The company’s stock opened 194 per cent higher in early trading on Friday at HK$338 (US$43.60), up from the initial public offering price of HK$115.

Kuaishou, which raised about $5.4bn in the biggest tech IPO since Uber, competes in China with ByteDance, the owner of TikTok and its Chinese sister app Douyin. ByteDance is also considering a listing this year for some of its businesses, according to two people directly familiar with the matter.

The pop in Kuaishou’s stock on Friday brought its market capitalisation to almost $180bn. ByteDance was valued at $180bn at its most recent December fundraising round, according to a person directly familiar with the matter.

“For a sizeable IPO like this one I can’t recall any . . . reaching this sort of extraordinary performance” on day one, said Ronald Wan, chief executive and founder of Hong Kong investment firm Partners Capital. “The valuation [of Kuaishou] was really high already at the IPO price, but the sky’s the limit,” he added.

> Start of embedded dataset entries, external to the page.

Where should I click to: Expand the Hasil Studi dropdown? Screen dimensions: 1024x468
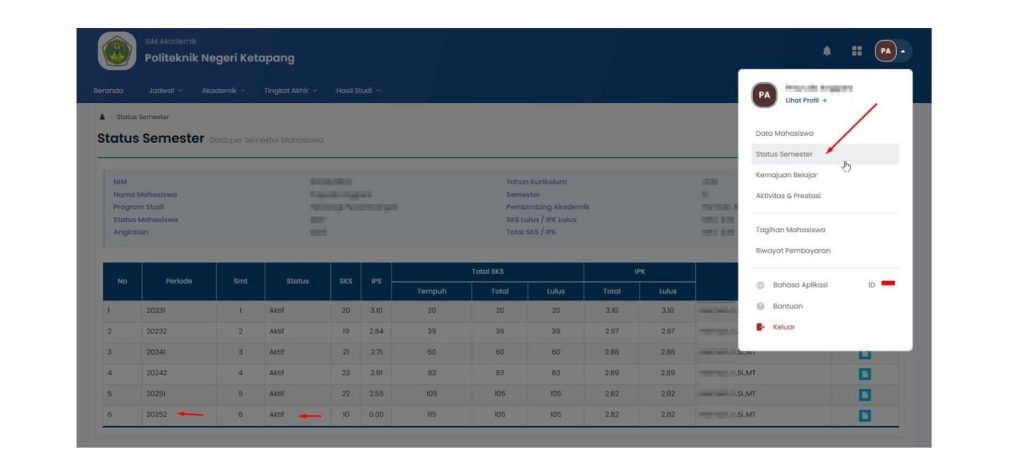point(358,91)
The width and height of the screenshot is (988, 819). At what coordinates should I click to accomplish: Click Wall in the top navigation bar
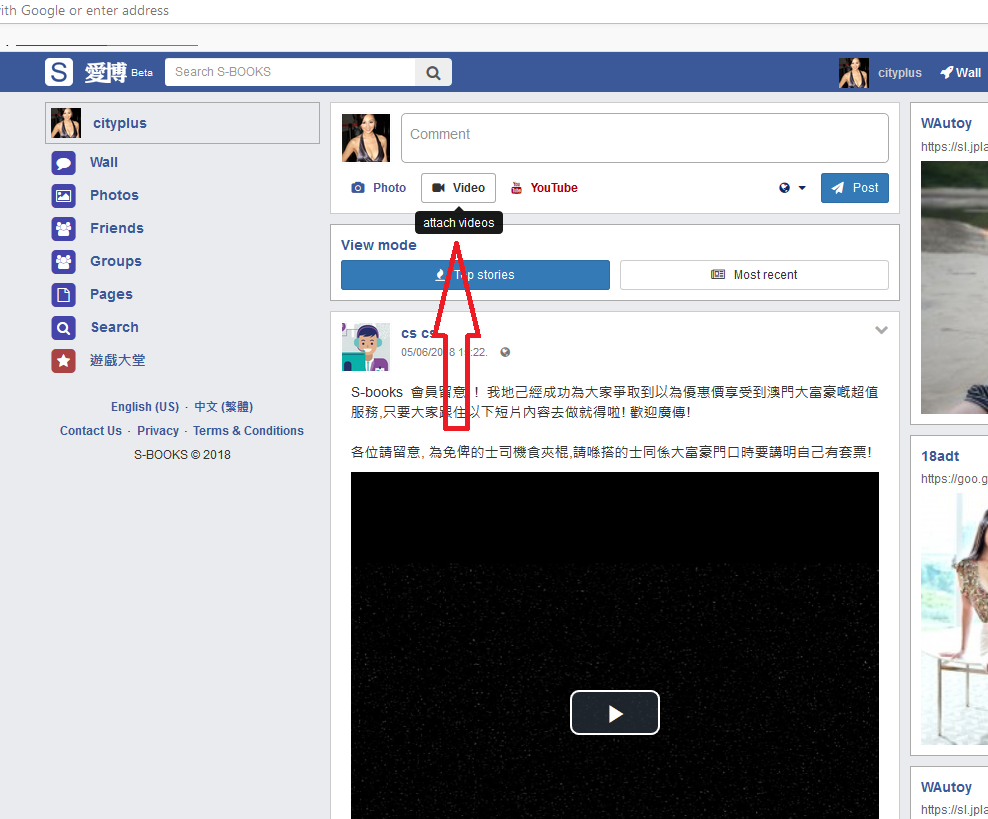(960, 72)
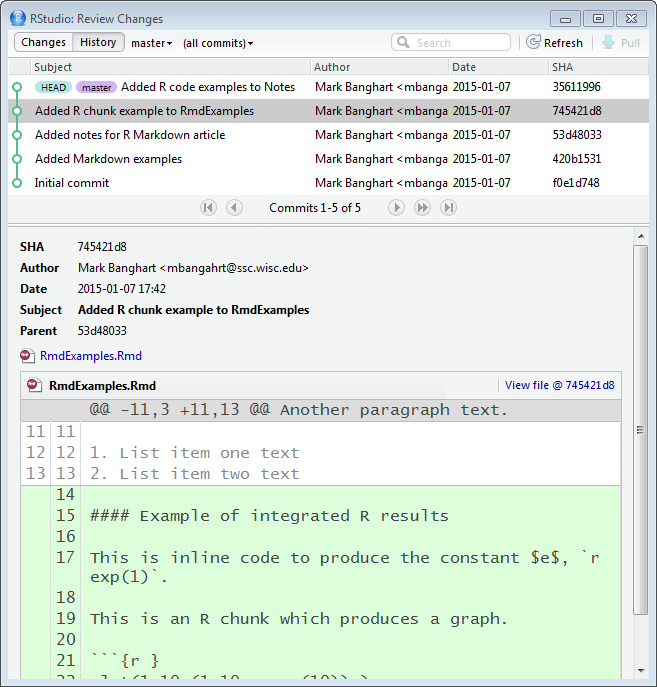Select the Initial commit row
Screen dimensions: 657x687
[72, 183]
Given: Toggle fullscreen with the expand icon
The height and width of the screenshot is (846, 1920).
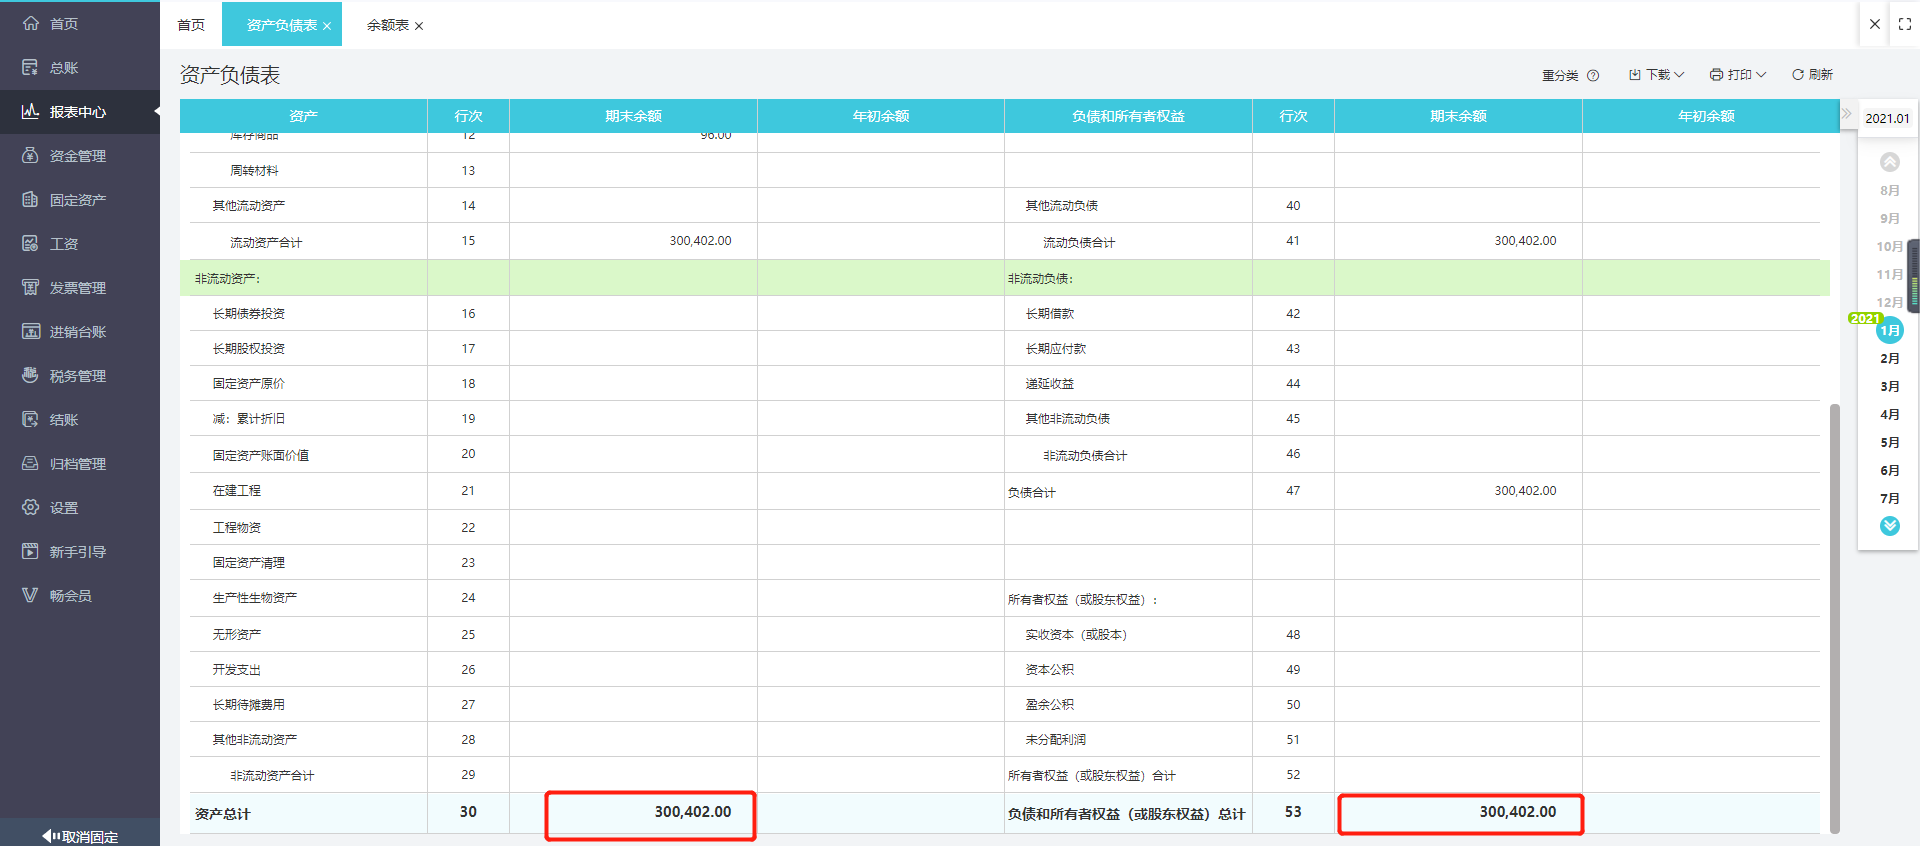Looking at the screenshot, I should pyautogui.click(x=1904, y=24).
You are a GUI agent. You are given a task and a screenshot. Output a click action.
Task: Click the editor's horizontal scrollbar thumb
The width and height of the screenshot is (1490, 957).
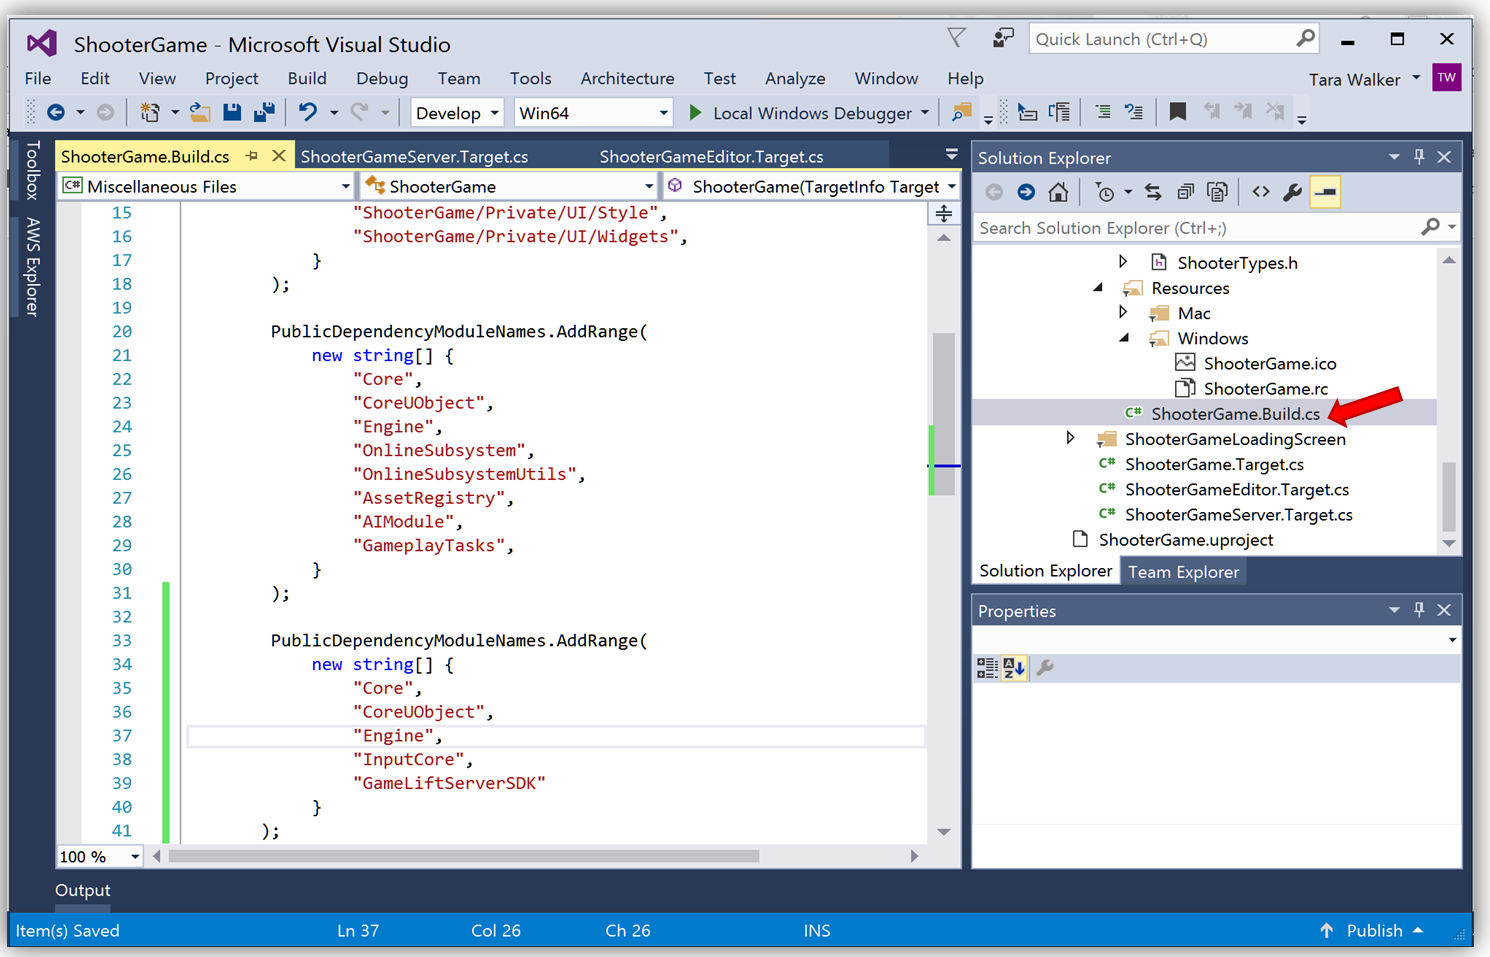[464, 856]
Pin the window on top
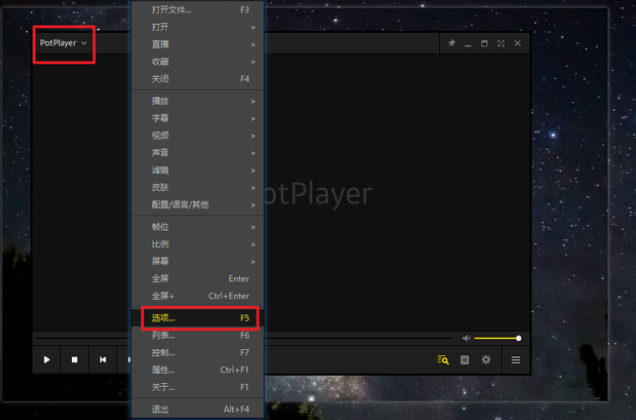Screen dimensions: 636x420 451,44

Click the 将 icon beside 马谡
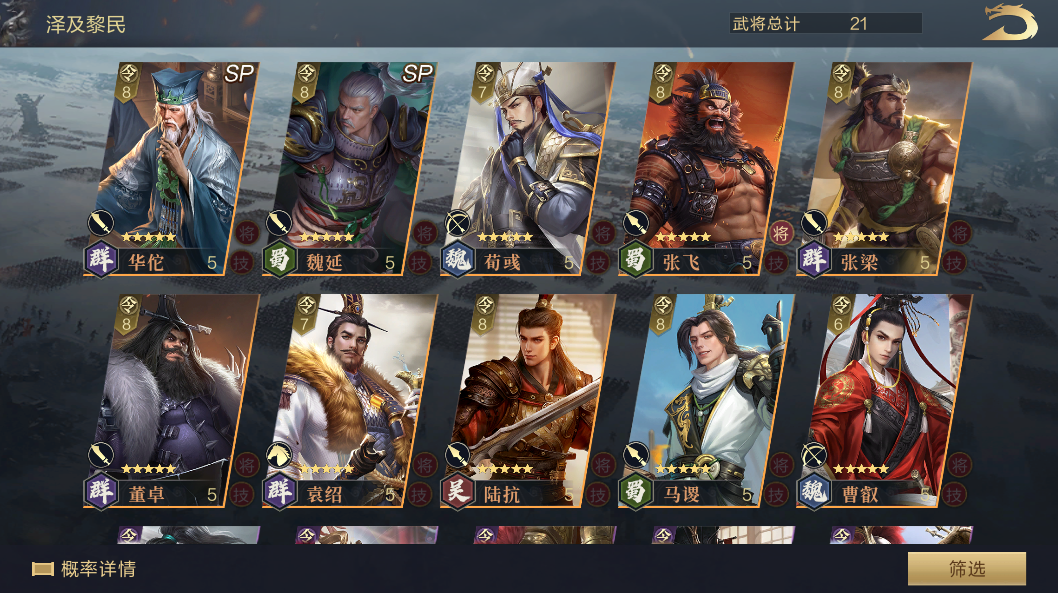click(781, 465)
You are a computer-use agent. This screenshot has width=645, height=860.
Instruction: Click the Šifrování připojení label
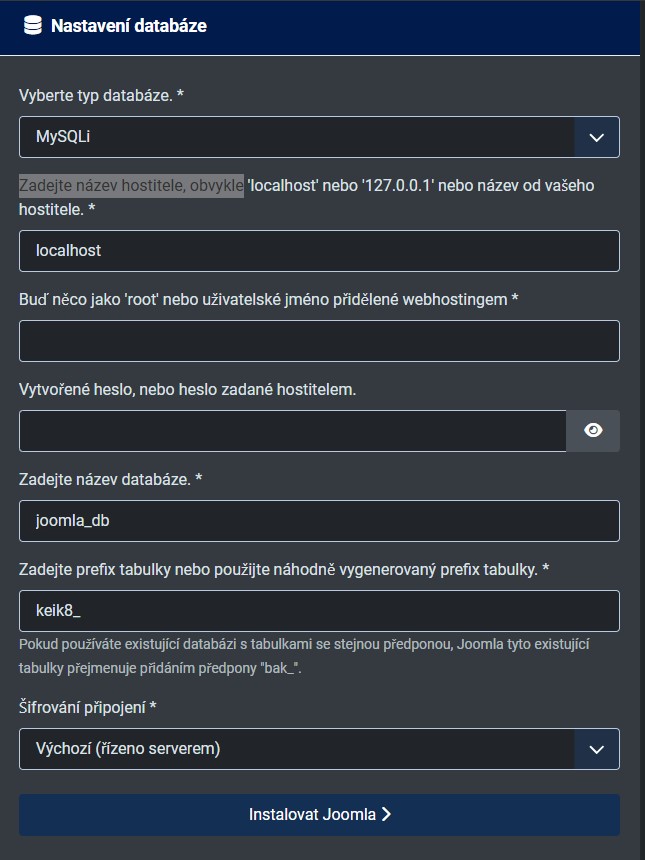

The first day jump boosted the value of Kuaishou chief executive Su Hua’s stake in the group to more than $21bn. The stake held by Cheng Yixiao, the company’s founder and chief of product, is also worth nearly $17bn.

The rise in Kuaishou’s stock valued the 730m shares held by Chinese technology group Tencent at almost $32bn.

Cheng founded Kuaishou about a decade ago as a tool for users to create GIFs — short animated images — on smartphones. The company pivoted toward short videos as smartphone cameras and data networks became faster and more powerful.

More than 262m Chinese users check the Kuaishou app an average of 10 times per day, spending an average of 86 minutes watching videos and chatting with the creators who make them.

These interactions produce the app’s main revenue stream, as Kuaishou takes a cut of the tips viewers shower on content creators. These include small virtual gifts such as stickers, ranging from ones depicting beer for Rmb1.5 (US$0.23) each to ones of golden dragons that cost Rmb1,400. Such tips contributed 62 per cent of Kuaishou’s revenue in the nine months to September 30 last year.

Total revenue in the period rose 49 per cent from a year earlier to Rmb41bn.

Kuaishou’s buoyant debut comes despite Chinese tech companies facing an increasingly uncertain regulatory environment. The $37bn dual listing in Hong Kong and Shanghai of payments firm Ant Group was halted by Beijing at the last minute in November, while its ecommerce affiliate Alibaba is under an antitrust investigation.

Livestreaming rules announced in November banned teenagers from purchasing virtual gifts on platforms such as Kuaishou and limit total spending by any single user. The regulations also tightened controls on livestreaming ecommerce, where video hosts promote goods to shoppers, a growing business for Kuaishou.